In the ideal situation just described, you could increase vin to compensate i.e. double vin to bring the output back up to it's unloaded level.  However, in practice, there is a limited maximum AC current supply swing available from the output and because this is shared with the load resistance, the output voltage can only swing so far.  By the way, I'm talking about the usual case where the load appears after an AC coupling cap.  i.e. usually it's the next stage which causes the loading and more often than not the stages will be AC coupled.  This effect still occurs with a DC coupled load to ground but the results are slightly different.

The easiest way to investigate this is to simulate. 

o.k.  thanks! 

i was thinking of a signal swinging at the maximum amplitude and no AC coupling.  if you put a load on equal to the collector resistor (so its equal to the output resistance -- my guess at output resistance) aren't you are going to run into a problem with forward biasing the base-collector junction when the output voltage swings down?  if so, then you cannot just increase the amplitude of the input signal to make up for loading down the output.  that will just make the problem worse. (i am picking this up from Perro Grande's comment back on page 1 where he mentions watching out for both extremes of the signal.)

cheers, paul

[alanlan]

...aren't you are going to run into a problem with forward biasing the base-collector junction when the output voltage swings down?

Not exactly because if you think about it, the emitter follows the base minus a diode drop.  If the transistor is saturated then the collector will be a tad higher than the emitter, but no lower than the emitter.  So the collector-base junction can't become severely reversed biased.  It will all limit out and the output will clip.

[gaussmarkov]

cheers!

i worked through some maths to see if i was getting some of this.  if i take the bounds of operation as  VB>0.6 (for the diode drop) and VC>VB (which could be loosened slightly?) then, for maximum swing, i get a VB operating point equal to

(6g + 3  + 5 Vcc)/(10(g+1)) =   0.6    +    (1/2 Vcc - 0.3)/(g+1)

(edit in green) and a VC operating point equal to

0.3 g /(1 + g)    +     Vcc/2 x (g + 2)/(g + 1)

where Vcc is the supply voltage and g = Rc/Re is the voltage gain of the amplifier.  so for unity gain (g = 1), that's VC = 0.15 + 3/4 Vcc, which is essentially what JDoyle observed.  for high g, VC is just above 1/2 Vcc.  and for a moderate value like  g=4, it's VC=5.6V.

given that  VE = VB - 0.6V, i get a VCE = VC - VE of

0.3 + 1/2 Vcc

which does not depend on g at all and is slightly above 1/2 Vcc, just like alanlan said.

[gaussmarkov]

how do you think about VBE when there is a bypass capacitor across Re?  i see that the constant diode drop doesn't apply anymore.

any help is appreciated, paul

[alanlan]

how do you think about VBE when there is a bypass capacitor across Re?  i see that the constant diode drop doesn't apply anymore.
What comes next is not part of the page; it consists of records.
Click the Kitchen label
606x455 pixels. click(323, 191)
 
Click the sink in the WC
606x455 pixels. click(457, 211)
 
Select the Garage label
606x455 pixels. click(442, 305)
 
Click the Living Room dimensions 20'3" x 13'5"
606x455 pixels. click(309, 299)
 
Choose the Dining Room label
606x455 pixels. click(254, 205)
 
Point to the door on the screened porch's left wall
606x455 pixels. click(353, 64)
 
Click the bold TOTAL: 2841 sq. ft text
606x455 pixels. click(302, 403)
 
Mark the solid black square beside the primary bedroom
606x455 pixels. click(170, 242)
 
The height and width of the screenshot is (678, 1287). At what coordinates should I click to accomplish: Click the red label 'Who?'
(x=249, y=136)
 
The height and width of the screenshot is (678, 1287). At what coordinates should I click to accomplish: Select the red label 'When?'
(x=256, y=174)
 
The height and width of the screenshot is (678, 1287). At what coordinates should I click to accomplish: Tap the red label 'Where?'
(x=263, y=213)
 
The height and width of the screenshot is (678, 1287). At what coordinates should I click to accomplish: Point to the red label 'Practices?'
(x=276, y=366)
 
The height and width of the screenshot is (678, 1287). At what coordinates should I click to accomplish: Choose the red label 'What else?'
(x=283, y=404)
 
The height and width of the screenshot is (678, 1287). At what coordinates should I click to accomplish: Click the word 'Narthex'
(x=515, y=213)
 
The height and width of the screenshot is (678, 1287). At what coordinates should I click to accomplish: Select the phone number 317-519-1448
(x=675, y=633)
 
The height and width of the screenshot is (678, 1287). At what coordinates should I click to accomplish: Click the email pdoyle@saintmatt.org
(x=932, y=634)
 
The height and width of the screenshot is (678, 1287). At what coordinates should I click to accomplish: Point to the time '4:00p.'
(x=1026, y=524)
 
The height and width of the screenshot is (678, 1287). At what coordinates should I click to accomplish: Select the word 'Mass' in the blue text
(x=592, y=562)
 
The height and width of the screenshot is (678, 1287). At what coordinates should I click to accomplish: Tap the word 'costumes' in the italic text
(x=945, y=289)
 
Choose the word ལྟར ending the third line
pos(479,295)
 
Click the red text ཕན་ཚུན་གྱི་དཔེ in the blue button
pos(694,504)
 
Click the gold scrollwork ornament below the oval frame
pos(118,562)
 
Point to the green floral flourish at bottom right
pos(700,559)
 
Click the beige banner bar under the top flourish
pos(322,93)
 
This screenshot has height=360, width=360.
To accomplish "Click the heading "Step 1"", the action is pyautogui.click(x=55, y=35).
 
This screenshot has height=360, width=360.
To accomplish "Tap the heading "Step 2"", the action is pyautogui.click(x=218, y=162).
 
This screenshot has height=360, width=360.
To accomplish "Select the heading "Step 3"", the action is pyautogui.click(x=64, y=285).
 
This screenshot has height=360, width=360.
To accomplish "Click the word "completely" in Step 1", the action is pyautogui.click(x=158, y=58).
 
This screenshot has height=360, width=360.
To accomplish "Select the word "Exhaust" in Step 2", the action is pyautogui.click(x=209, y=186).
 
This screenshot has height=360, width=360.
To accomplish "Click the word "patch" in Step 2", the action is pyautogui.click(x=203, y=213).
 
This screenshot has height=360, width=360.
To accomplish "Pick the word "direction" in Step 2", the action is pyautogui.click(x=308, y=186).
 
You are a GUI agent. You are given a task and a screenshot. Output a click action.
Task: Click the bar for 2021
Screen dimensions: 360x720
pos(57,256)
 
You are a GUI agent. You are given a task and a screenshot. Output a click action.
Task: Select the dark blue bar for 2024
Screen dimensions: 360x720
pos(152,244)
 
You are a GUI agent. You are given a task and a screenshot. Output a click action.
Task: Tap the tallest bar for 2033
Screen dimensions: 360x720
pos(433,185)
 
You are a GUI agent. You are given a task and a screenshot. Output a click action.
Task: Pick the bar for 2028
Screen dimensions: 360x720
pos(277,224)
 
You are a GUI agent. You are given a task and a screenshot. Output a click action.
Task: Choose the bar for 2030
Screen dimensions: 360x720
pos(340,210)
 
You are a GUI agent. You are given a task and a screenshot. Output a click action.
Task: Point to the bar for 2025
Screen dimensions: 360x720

any help is appreciated, paul

When you add a bypass cap, the signal on the emitter will be very much reduced providing less negative feedback which in turn means higher gain but also lower impedance looking into the base.  The base emitter junction is still a diode so you can't really make Vbe rise very much above normal diode forward drop voltages.  In practice what will happen is that a large signal going into the base will be clamped by the base emitter diode junction and the base current will rise causing more collector current to flow.  Hence higher gain and distortion (due to reduced negative feedback).

[gaussmarkov]

thanks, alanlan.

as i understand it, when current gain is low base current is no longer negligible and these approximations don't apply.  how low would you go with current gain (hfe) before considering these approximations inaccurate for biasing and other calcs?  i am thinking of the popularity of low gain transistors in fuzz face circuits, where below 50 is common.